Do 'Munchies' Mirror Our Inner Selves?
Is there a link between junk food and personality?
A research outfit called the Smell & Taste Foundation recently concluded a study that seems more comical than serious. The Foundation, which studies disorders, disease, emotions, and behavior related to smell and taste, is now out with a study claiming that the type of junk food you eat may be an indicator of your personality type.
Dr. Alan Hirsch says he conducted the study over an eight-year-long period.
In an interview with CBS News Early Show Anchor Bryant Gumbel, Hirsh tells what inspired the study, sponsored by the Snack Food Association.
"Here at the Smell & Taste Foundation, we take care of patients who have lost their sense of spell and taste," said Hirsch. "What we found after people lose their sense of smell and taste, they develop a variety of disorders and the idea came, there might be a link between food preferences and personality. Sort of like a Rorschach test. You look at an ink blot and depending on how you interpret it, you get insight."
They did a series of psychological tests on 800 people and were able to categorize their personality types and looked at their "hedonics." Hedonics, you ask?

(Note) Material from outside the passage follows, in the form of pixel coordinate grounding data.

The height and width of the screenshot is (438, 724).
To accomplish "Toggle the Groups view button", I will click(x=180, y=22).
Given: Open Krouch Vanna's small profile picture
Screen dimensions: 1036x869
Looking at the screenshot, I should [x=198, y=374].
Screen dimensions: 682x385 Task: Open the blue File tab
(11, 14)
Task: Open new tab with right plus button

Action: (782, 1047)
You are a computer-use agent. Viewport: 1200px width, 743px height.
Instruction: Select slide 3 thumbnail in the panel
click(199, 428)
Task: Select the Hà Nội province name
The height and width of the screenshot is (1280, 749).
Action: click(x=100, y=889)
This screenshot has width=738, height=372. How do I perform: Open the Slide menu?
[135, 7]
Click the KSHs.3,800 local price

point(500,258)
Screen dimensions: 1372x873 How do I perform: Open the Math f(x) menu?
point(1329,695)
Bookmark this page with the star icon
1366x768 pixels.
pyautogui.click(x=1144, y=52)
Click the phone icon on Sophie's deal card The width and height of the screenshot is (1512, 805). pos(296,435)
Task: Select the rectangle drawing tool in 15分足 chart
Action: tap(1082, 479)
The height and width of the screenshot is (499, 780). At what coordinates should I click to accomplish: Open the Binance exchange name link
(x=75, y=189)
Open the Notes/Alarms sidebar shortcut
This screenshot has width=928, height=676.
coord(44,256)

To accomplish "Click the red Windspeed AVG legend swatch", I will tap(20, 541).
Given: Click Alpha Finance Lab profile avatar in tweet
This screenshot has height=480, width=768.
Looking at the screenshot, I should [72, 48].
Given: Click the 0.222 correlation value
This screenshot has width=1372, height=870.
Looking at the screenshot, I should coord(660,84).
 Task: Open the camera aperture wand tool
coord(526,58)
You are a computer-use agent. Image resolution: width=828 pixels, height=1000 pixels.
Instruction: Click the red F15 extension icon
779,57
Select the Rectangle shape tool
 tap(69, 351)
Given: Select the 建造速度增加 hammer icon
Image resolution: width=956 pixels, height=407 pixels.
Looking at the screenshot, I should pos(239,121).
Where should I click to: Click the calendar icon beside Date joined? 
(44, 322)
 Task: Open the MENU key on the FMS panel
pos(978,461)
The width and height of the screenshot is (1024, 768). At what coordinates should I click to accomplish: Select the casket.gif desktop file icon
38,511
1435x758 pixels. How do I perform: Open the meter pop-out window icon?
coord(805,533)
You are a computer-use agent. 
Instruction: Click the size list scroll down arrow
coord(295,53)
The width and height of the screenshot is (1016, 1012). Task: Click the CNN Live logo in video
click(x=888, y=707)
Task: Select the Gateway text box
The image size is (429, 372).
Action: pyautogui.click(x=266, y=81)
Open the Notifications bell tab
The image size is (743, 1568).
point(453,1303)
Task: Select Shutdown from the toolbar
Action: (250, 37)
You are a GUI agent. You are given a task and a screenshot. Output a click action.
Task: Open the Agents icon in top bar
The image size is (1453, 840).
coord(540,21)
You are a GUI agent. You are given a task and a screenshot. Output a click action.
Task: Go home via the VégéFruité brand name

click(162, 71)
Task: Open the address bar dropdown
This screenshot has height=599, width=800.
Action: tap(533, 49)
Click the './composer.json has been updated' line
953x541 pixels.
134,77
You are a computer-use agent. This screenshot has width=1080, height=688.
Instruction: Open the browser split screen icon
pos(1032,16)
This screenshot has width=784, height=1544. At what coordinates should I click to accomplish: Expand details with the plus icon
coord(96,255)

That's a branch of psychology dealing with pleasant and unpleasant feelings.
Hirsch assessed people's snack food preferences and said he was able to determine their personality type.
Hirsch says people who like potato chips the most are aggressive, go-getters, who won't take no for an answer.
A tortilla chip lover, says Hirsch, is a perfectionist.
"They're not satisfied with getting an "A." It must be an "A plus."
What about people who like tortilla chips and potato chips too?
"People tend to be very food-specific in that way," Hirsch says.
If pretzels are your thing, then Hirsch says you are lively and energetic.
"We think of them as more of the plain and boring. They're not. It's exactly the opposite."
People who like cheese curls "could be described by one word, integrity. They maintain the high moral ground," said Hirsch.
A beef jerky lover is "the life of the party and tend to be very outgoing and gregarious," said Hirsch.
Hirsch he didn't include snacks like raw vegetables, fruit or candy as part of the snack food study.
"Ten years ago we actually did study fruit preferences and what it tells us about a personality and two years ago we looked at ice cream preferences in personality. So snack foods was a logical thing to go with because Americans love them and eat about 22 pounds a year per person of snack foods."
He said people develop their food preferences between the ages of 1 and 7.